To date, both transient elastography and FibroTest have been reported as useful not only for the noninvasive assessment of liver fibrosis stage[32,33] but also in the prediction of long-term prognosis through longitudinal follow-up.[34,35] At present, some studies have found that transient elastography, which has more than 90% sensitivity and specificity for detecting advanced fibrosis in patients with PBC,[36,37] could be an easy and accurate tool for evaluating the stage of PBC.[6,7] Unfortunately, only a limited number of the patients underwent transient elastography, and therefore, we did not analyze the data. Nonetheless, RDW and RPR results can be obtained more easily than corresponding transient elastography or FibroTest results.

APRI and FIB-4 have successfully predicted hepatic fibrosis in large cohorts of patients infected with HCV and HBV.[38,39] These prior studies suggest that APRI and FIB-4 are suitable markers for detecting the stage of liver fibrosis with moderate sensitivity and accuracy; thus, they have been used in clinical practice, as well as in epidemiological research. For example, APRI has been recommended as the preferred noninvasive test to assess for the presence of cirrhosis (APRI score > 2 in adults) in resource-limited settings,[40] and another study in Japan found that APRI is correlated positively with the histological stage of fibrosis in PBC patients.[41] However, there were no significant differences between early stage and advanced stage fibrosis in terms of AST in our study. In addition, the AUROC of APRI and FIB-4 were lower than the corresponding value for RPR. Possible explanations for these differences are that APRI might not be sensitive enough to detect fibrosis related to PBC or that our staging system was different from the system used in Japan.

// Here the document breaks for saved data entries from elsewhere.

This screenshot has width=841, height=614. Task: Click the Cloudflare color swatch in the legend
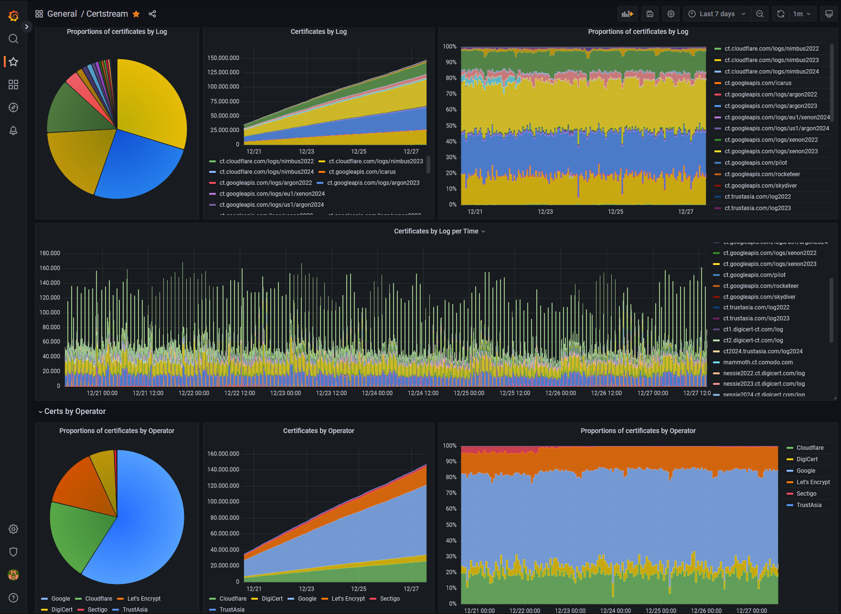791,447
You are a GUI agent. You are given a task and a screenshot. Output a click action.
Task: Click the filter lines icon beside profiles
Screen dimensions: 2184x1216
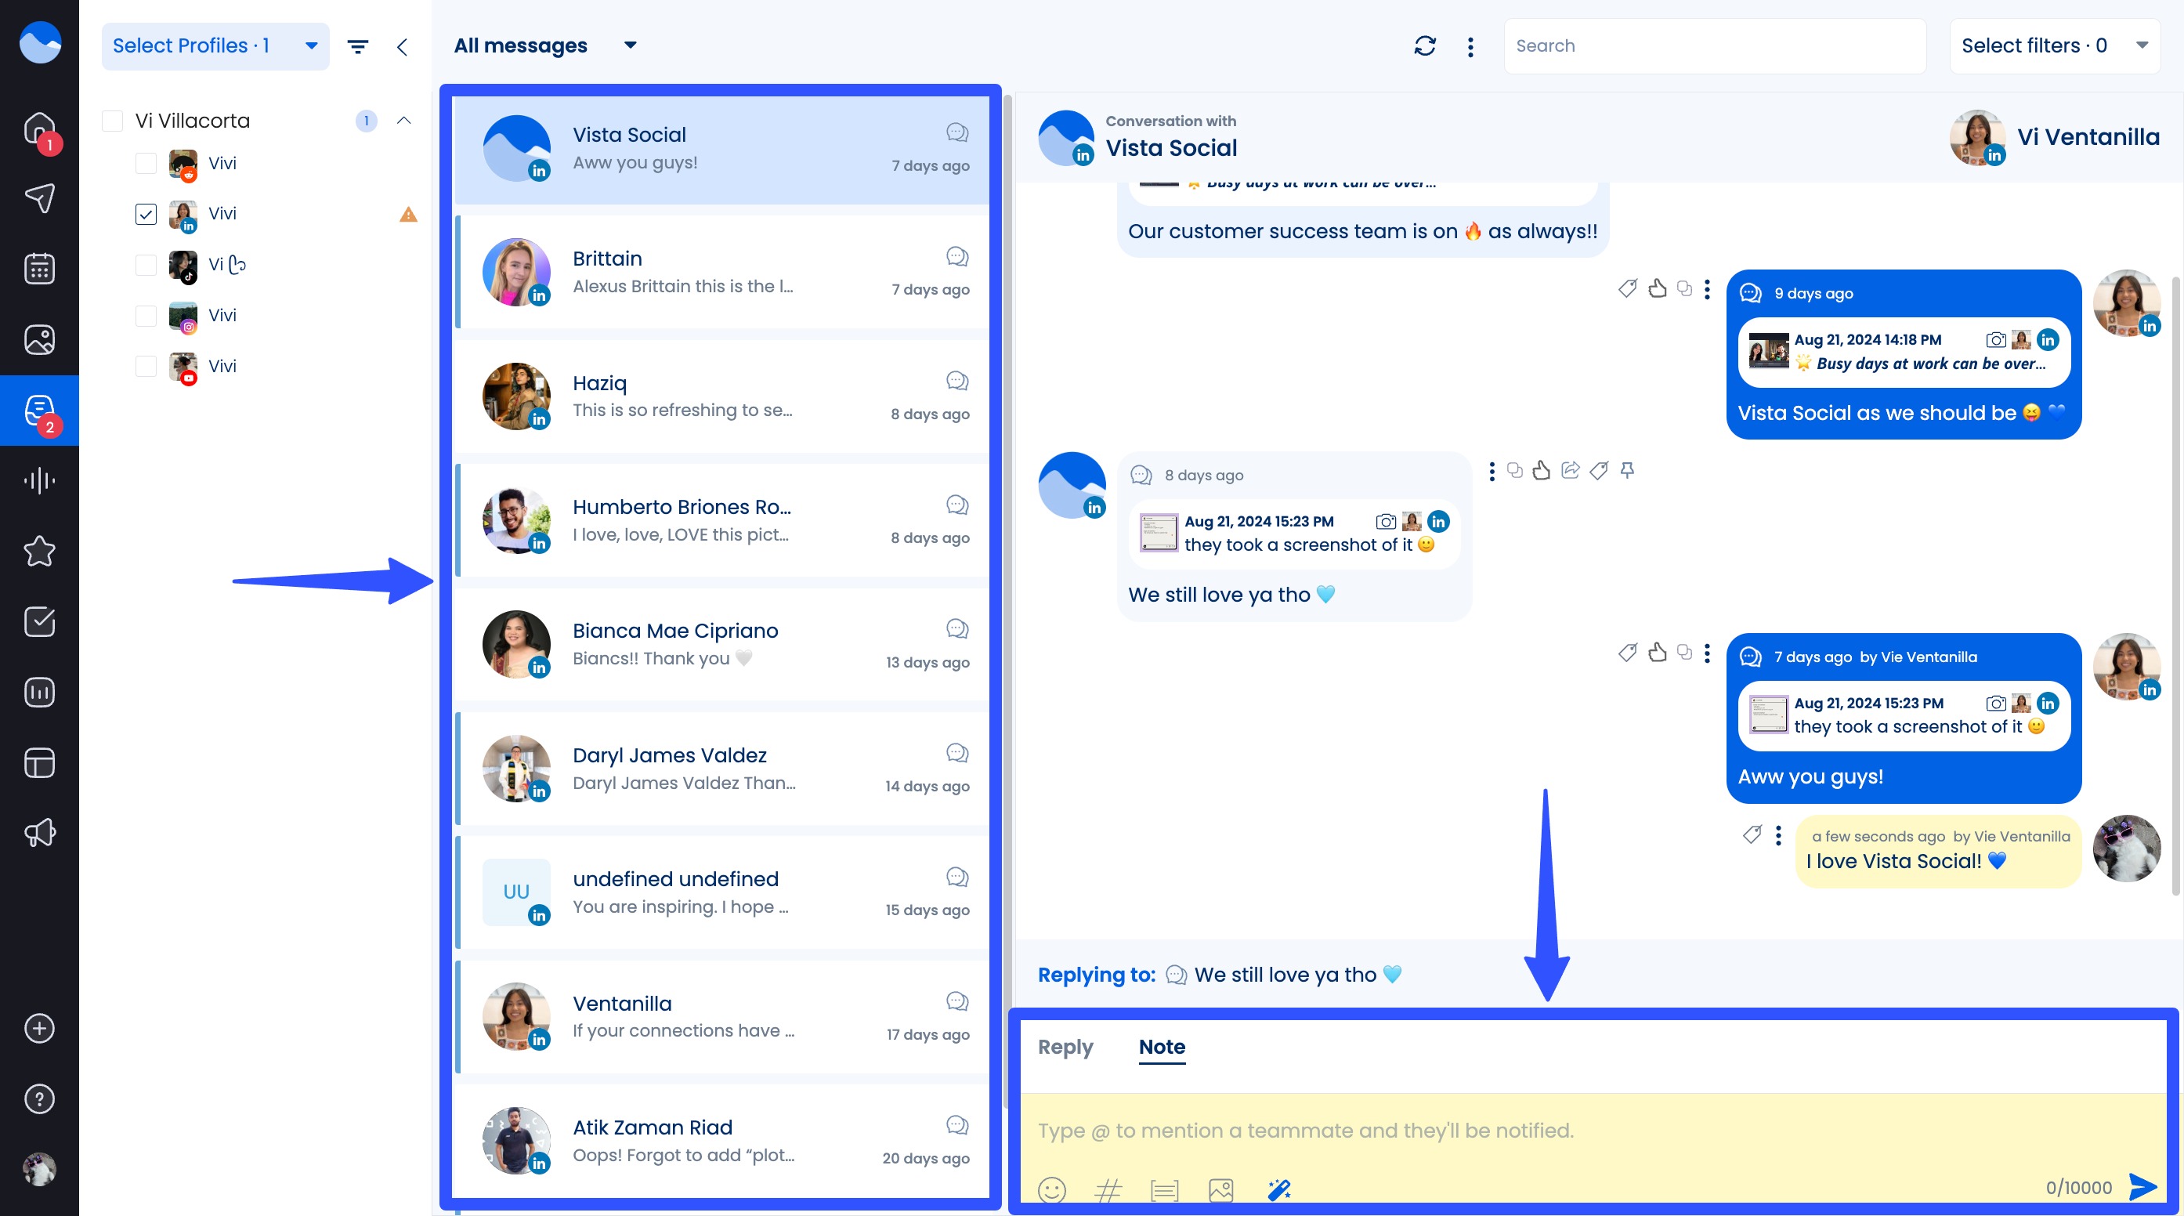358,47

There were a few limitations in our study, including the fact that the sample size representing Stage IV fibrosis was limited to 2 cases, and thus, the patients in our study were divided into early stage (Stage I) and advanced stage (Stage II, III, and IV) fibrosis, which differs from other studies. As well, the factors that increase RDW and RPR levels, such as iron deficiency anemia and vitamin B12 deficiency, were not evaluated in this study.

In conclusion, our study findings indicated that RDW and RPR could provide useful information for the prediction of histologic severity in PBC patients when iron deficiency anemia and vitamin B12 deficiency were ignored, which could aid in reducing the need for liver biopsy. As well, the treatment and follow-up of AMA positive patients who have been definitively diagnosed with PBC can be optimized based on RDW and RPR values.